** Opening INPUT DATA block **

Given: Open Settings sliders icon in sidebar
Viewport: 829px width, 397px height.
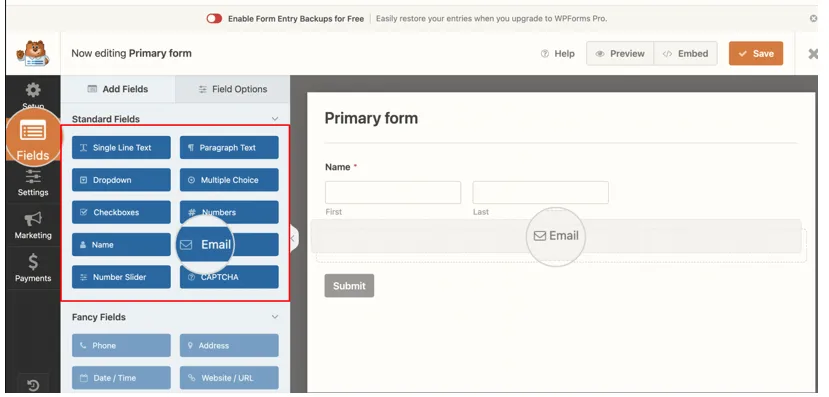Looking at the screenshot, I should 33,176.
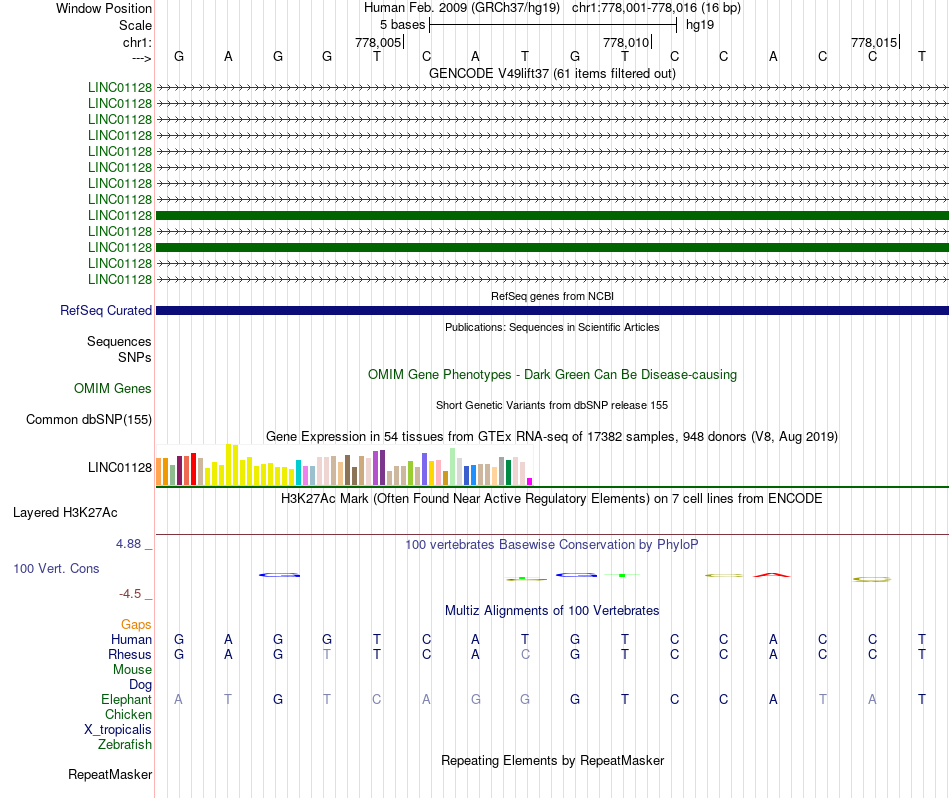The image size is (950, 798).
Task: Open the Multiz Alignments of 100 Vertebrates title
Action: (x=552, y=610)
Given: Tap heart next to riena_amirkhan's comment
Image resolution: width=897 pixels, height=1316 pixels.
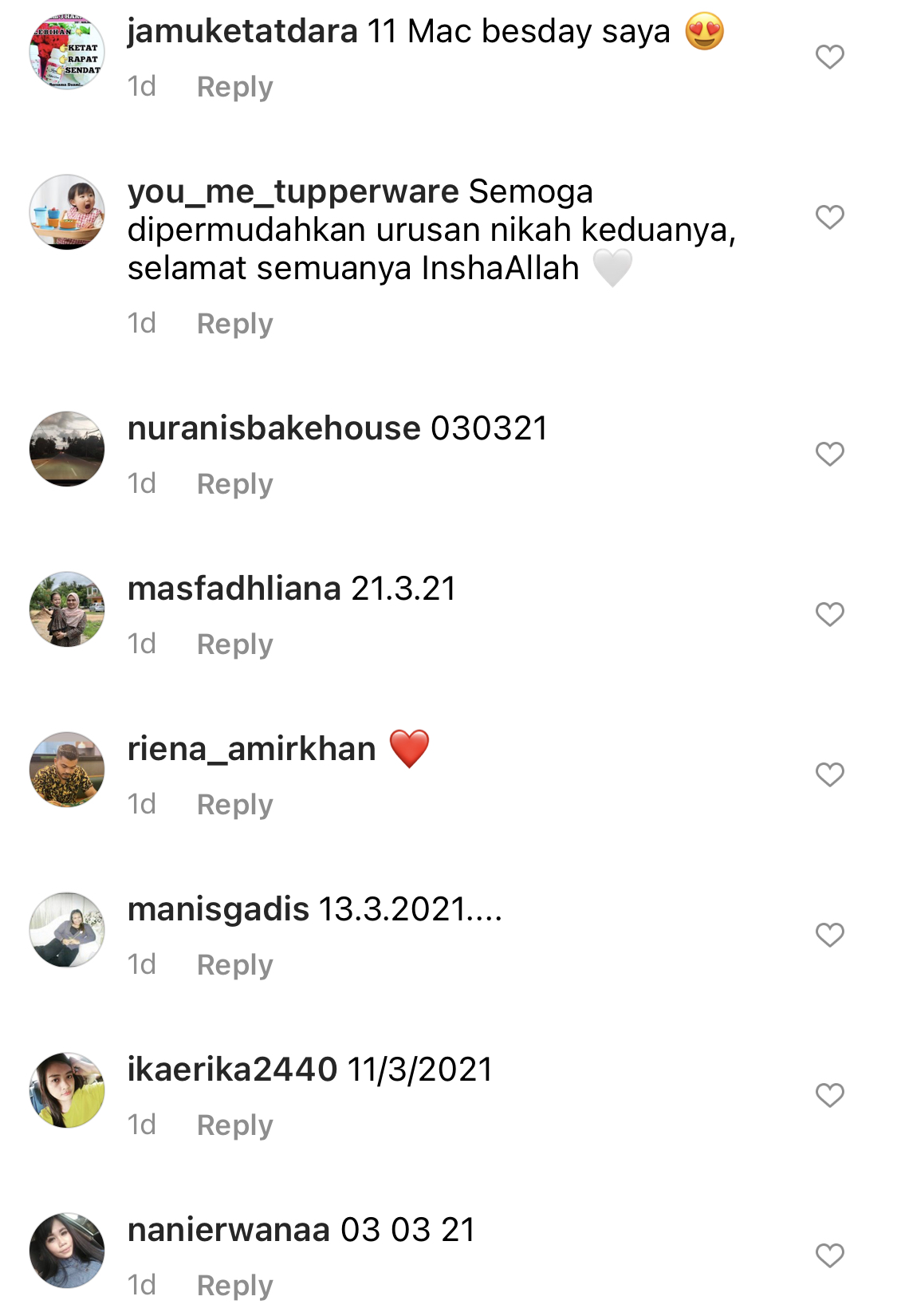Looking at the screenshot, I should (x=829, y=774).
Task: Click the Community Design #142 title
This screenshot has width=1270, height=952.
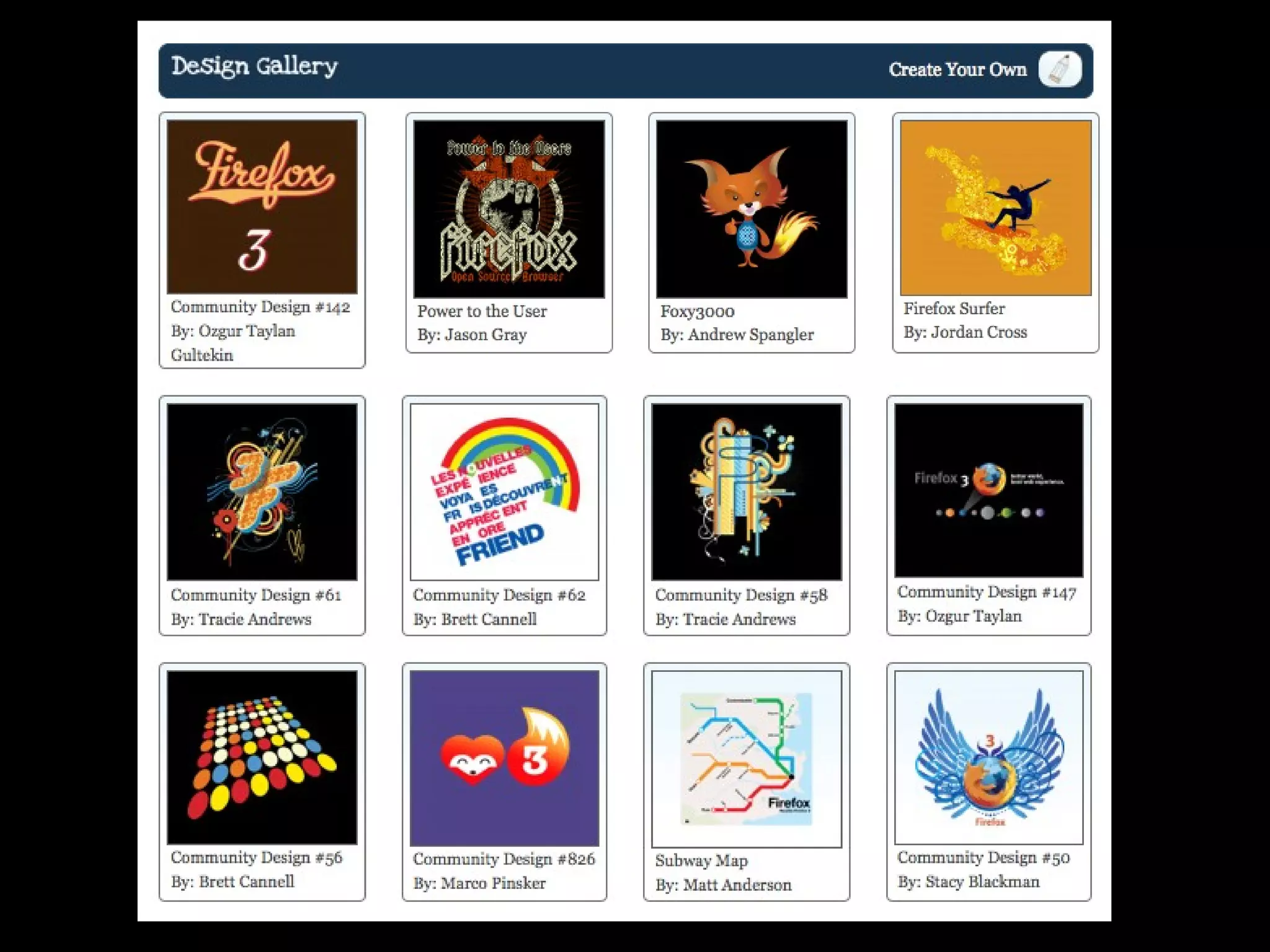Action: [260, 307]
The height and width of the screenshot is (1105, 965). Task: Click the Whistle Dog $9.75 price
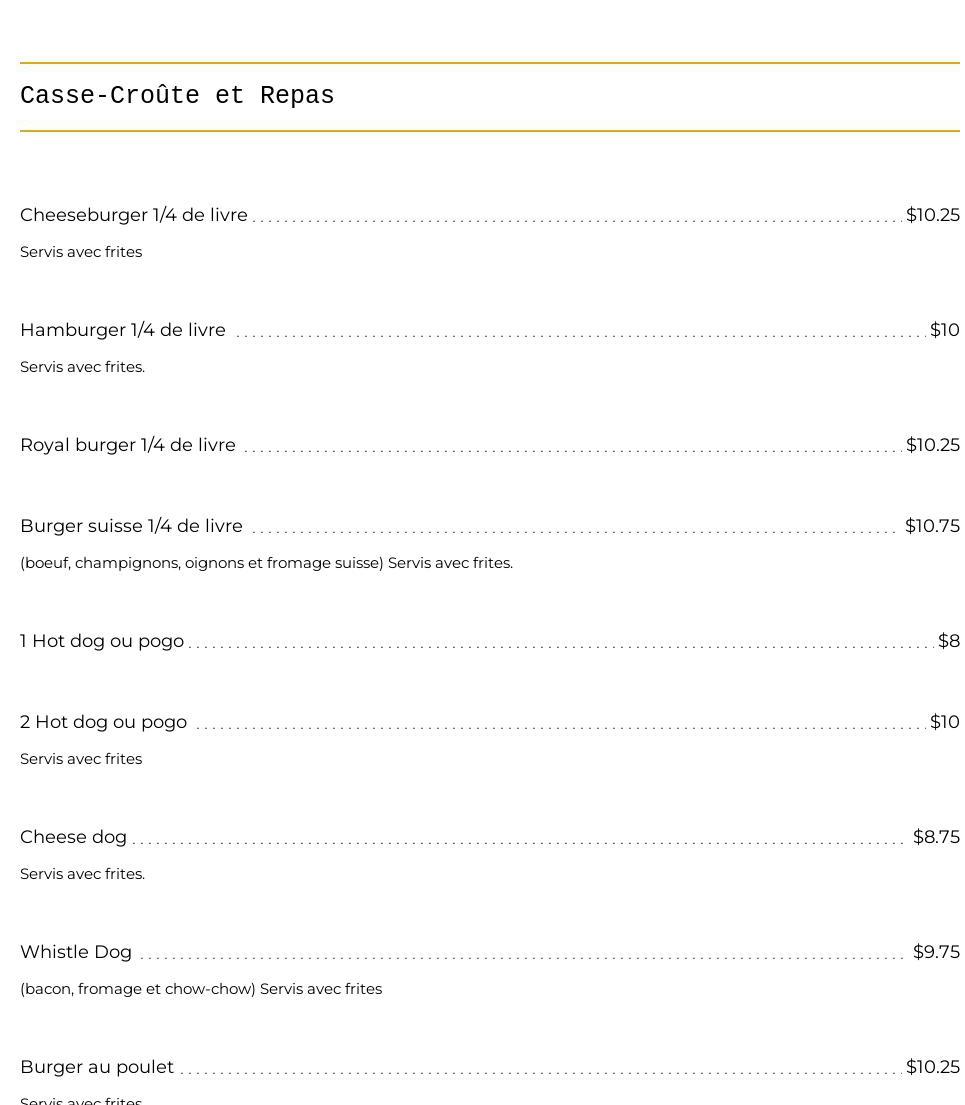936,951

** Closing INPUT DATA block **

▶ [EXERCISE INSTRUCTIONS]: Only what runs from the line containing "Task: Click the Community Design #142 title" through the end of the entries above should be extracted, exactly and without pictures.

▶ [SOLUTION FOR THIS PROBLEM]:
Task: Click the Community Design #142 title
This screenshot has width=1270, height=952.
Action: [260, 307]
The height and width of the screenshot is (1105, 965). Task: Click the Whistle Dog $9.75 price
936,951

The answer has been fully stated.